UN Secretary-General Antonio Guterres has called for the immediate release of Keita and other members of the government, as well as the restoration of constitutional order and the rule of law in Mali.

“The Secretary-General strongly condemns these actions and calls for the immediate restoration of constitutional order and rule of law in Mali,” his spokesman Stephane Dujarric said in a statement.

“To this end, he demands the immediate and unconditional release of President Ibrahim Boubacar Keita and members of his cabinet.”

Opposition supporters attend a mass protest demanding the resignation of Mali’s President Ibrahim Boubacar Keita, in Bamako, Mali, on August 11, 2020. (Photo by Reuters)

Guterres also expressed his full support for the African Union (AU) and ECOWAS in their efforts to find a peaceful solution to the current crisis in Mali.

He urged all stakeholders, particularly the defense and security forces, to exercise maximum restraint and uphold the human rights and individual freedoms of all Malians.

UN Security Council to hold meeting on Mali

The UN Security Council will hold an emergency meeting to discuss the current situation in Mali.
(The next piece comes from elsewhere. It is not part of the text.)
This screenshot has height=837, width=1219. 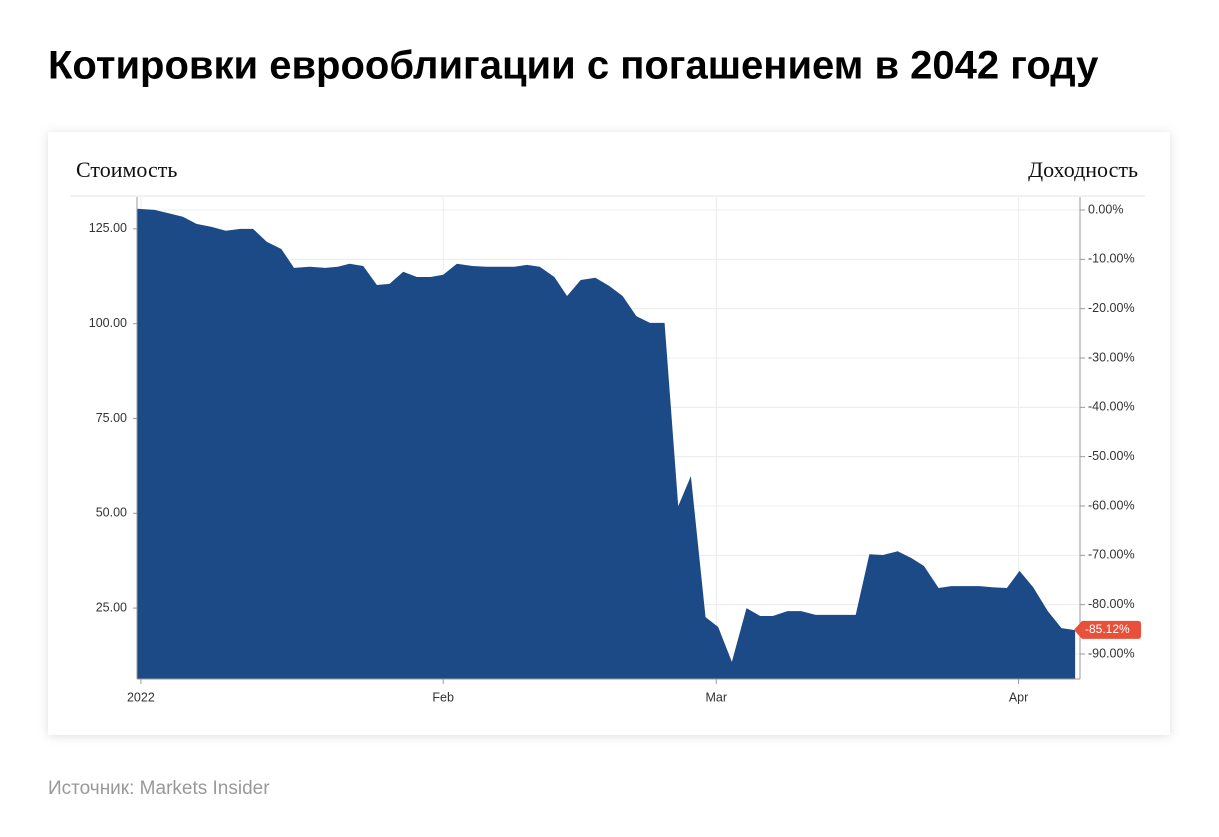 I want to click on y-tick-label: 125.00, so click(x=108, y=228).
The session was requested by France and Niger and will take place behind closed doors on Wednesday afternoon, a senior UN diplomat told AFP on the condition of anonymity.

African Union condemns arrests in Mali

The AU also condemned the detention of Mali’s president and other top government officials by mutinous soldiers, demanding that they be freed urgently.

“I strongly condemn the forced detention of President Ibrahim Boubacar Keita of Mali, the Prime Minister [Boubou Cisse] and other members of the Malian government, and call for their immediate release,” the chairman of the AU Commission, Moussa Faki Mahamat, said in a statement.

He also denounced “any attempt at unconstitutional change” while urging the mutineers to “cease all use of violence.”

Faki called on ECOWAS, the UN, and the entire international community to “combine their efforts to oppose any use of force to end the political crisis in Mali.”

Detention of president ‘not a military coup:’ Mali protest movement

A coalition behind mass protests in Mali calling for Keita to resign said his detention by soldiers was “not a military coup but a popular insurrection.”

“IBK did not want to listen to his people. We even proposed an alternative but he responded with killings,” said Nouhoum Togo, a spokesman for the M5-RFP coalition, referring to Keita by his initials.

EU condemns ‘coup attempt’ in Mali

The European Union (EU) also condemned the attempted coup in Mali, saying it would reject any unconstitutional changes in the country.

The EU “strongly condemns the coup attempt under way in Mali and rejects any unconstitutional changes,” EU foreign policy chief Josep Borrell said on Twitter. “This can in no way be a response to the deep socio-political crisis that has hit Mali for several months.”

Borrell said the EU fully supported the mediation by ECOWAS.

Earlier on Tuesday, European Council President Charles Michel said that he was following developments in Mali closely and that “a coup is never the solution to a crisis.”